Kraft, Holmes, and Deloitte was one of the most successful and wealthy firms in the city. They could afford to pay well, and they did. They could also be slave drivers, mercilessly pushing their employees for more and more billable hours. Within a month at the firm, Candice had gotten sick of the term billable hours.
As a managing partner, Candice was now beyond all that. She’d gotten the commensurate big raise and bonus. And the caseload. She’d usually worked her cases with Marty Deloitte at her side, sometimes proffering his advice. And the right cases, like that well-publicized child-abuse custody battle, had come her way. Everything had broken just right for her.
She’d recently moved into a new condo in SoHo. Also, she’d begun dating Riley Carter. He was single, handsome, and the co-producer of the new cable TV quiz show Fingers and Toes. The idea was that contestants had to type their answers, and each time they were wrong one of their fingers was taped to the finger next to it. This impeded their typing, so those with the most wrong answers wound up slapping at the typewriter with what might as well have been mittens, which allowed slower-thinking contestants to catch up. That made for some tight contests. Toes had nothing to do with anything except, as the unctuous host endlessly proclaimed, making it easier to count your winnings. Candice thought the whole thing was stupid and unwatchable, but she never told Riley. Why should she? Fingers and Toes was one of the highest-rated shows on cable television.
Her cab zoomed and veered and did everything but fly as it made its seemingly reckless way down Broadway toward her new condo. Confident that there would be no collision, that she was lucky in all things, Candice leaned her head against the cab’s seat back and smiled.
Half a block away from her condo, the rush-hour traffic finally clogged the avenues and came to a stop. Or maybe there was an accident or construction up ahead. Her cabbie, a young guy with a beard and turban, twitched behind the steering wheel and drummed his palms on the dashboard, impatient to fly some more. Candy knew exactly how he felt.

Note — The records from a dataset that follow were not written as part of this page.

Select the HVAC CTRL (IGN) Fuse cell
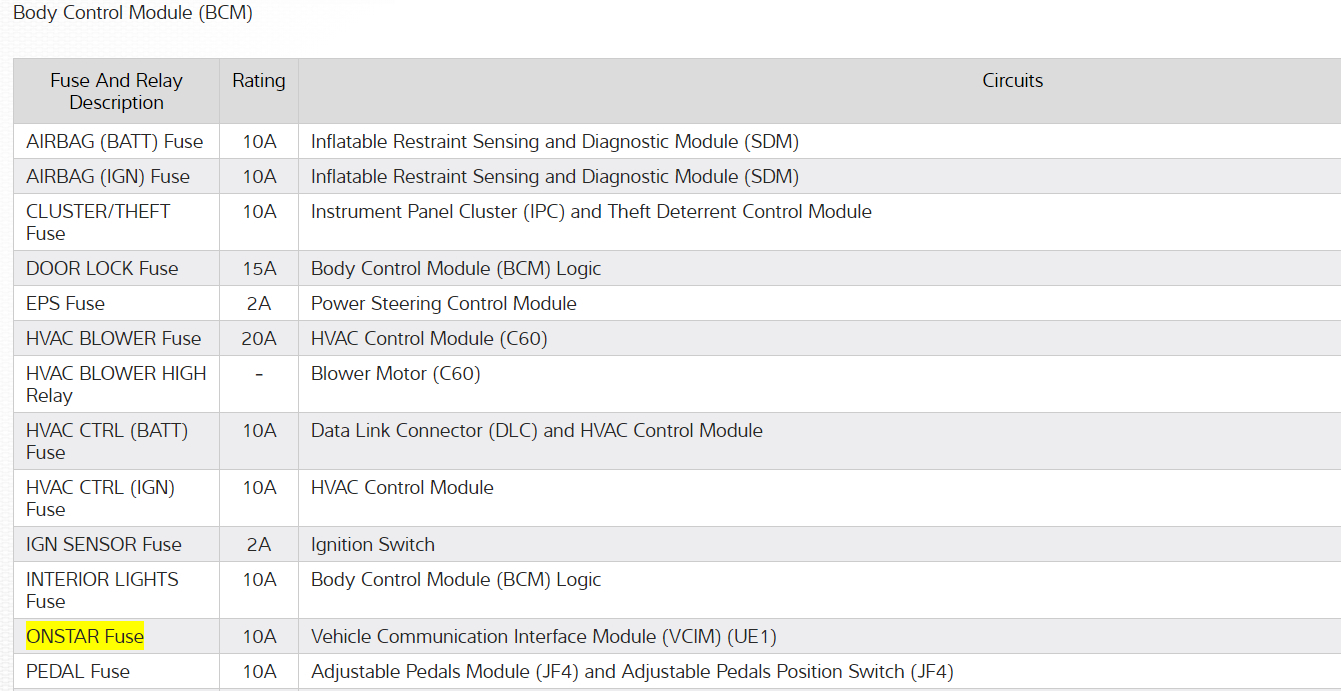The image size is (1341, 691). [100, 498]

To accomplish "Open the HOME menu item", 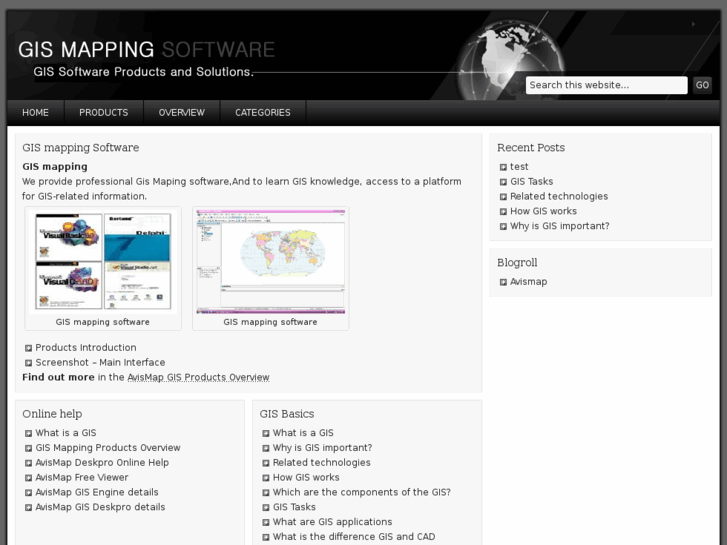I will click(35, 113).
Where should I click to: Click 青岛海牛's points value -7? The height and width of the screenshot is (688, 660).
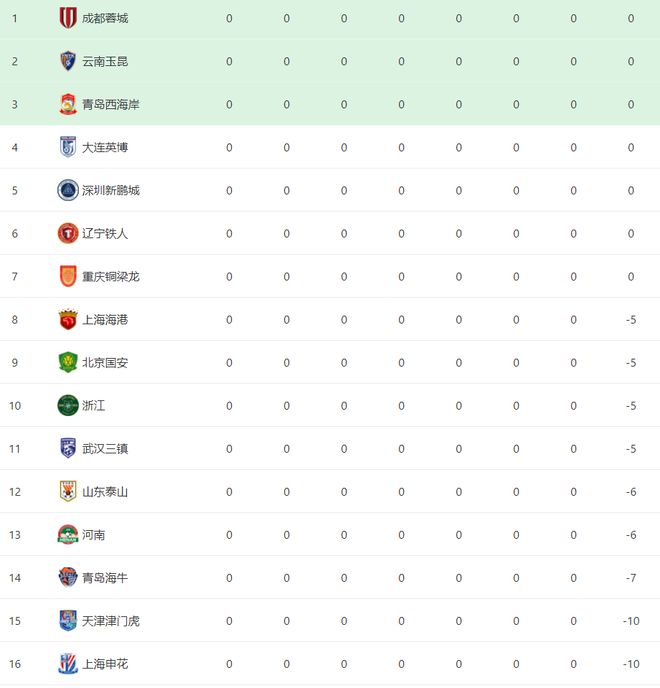631,578
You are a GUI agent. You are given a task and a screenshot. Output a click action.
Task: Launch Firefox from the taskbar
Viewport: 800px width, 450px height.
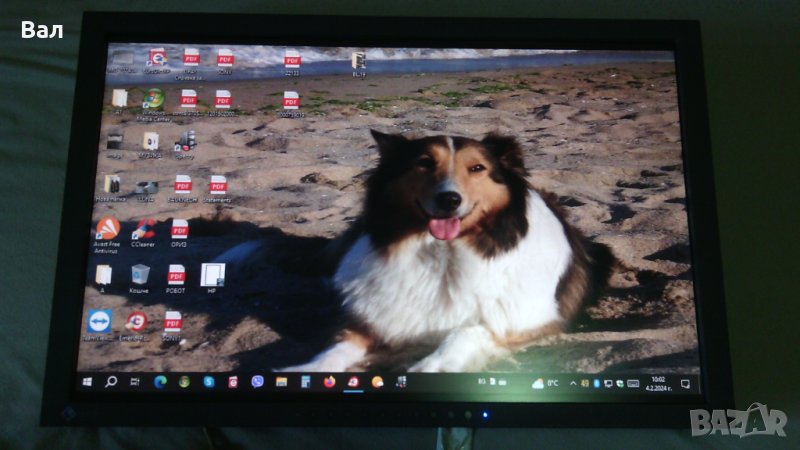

She used to feel that way when things weren’t moving fast enough for her.
When vehicles had finished inching up on one another, getting as close as possible to gain precious pavement, it was obvious that traffic wasn’t going to move. Not for a while, anyway.
Candice paid her cabbie, tipping generously, and climbed out of the cab. Walking would get her home faster than staying in the vehicle. Other taxi passengers were following the same plan. They were familiar with traffic this time of evening. The subways would be packed, too. And it wasn’t a bad evening for walking, even if still on the warm side. People emerged from at least half a dozen cabs lining Broadway and joined the throngs on the sidewalks. The forward motion, at last, was exhilarating.
Along the avenue Candice strode, now and then catching a glimpse of herself reflected in a show window. She couldn’t help but smile wider at the woman smiling back at her. She had a great job, an interesting love life, a new condo unit that was everything she’d dreamed it to be, plenty of money. And a future almost too brilliant to comprehend.
Candice understood and fully appreciated her luck. She had everything she could possibly want, and in the greatest city in the world.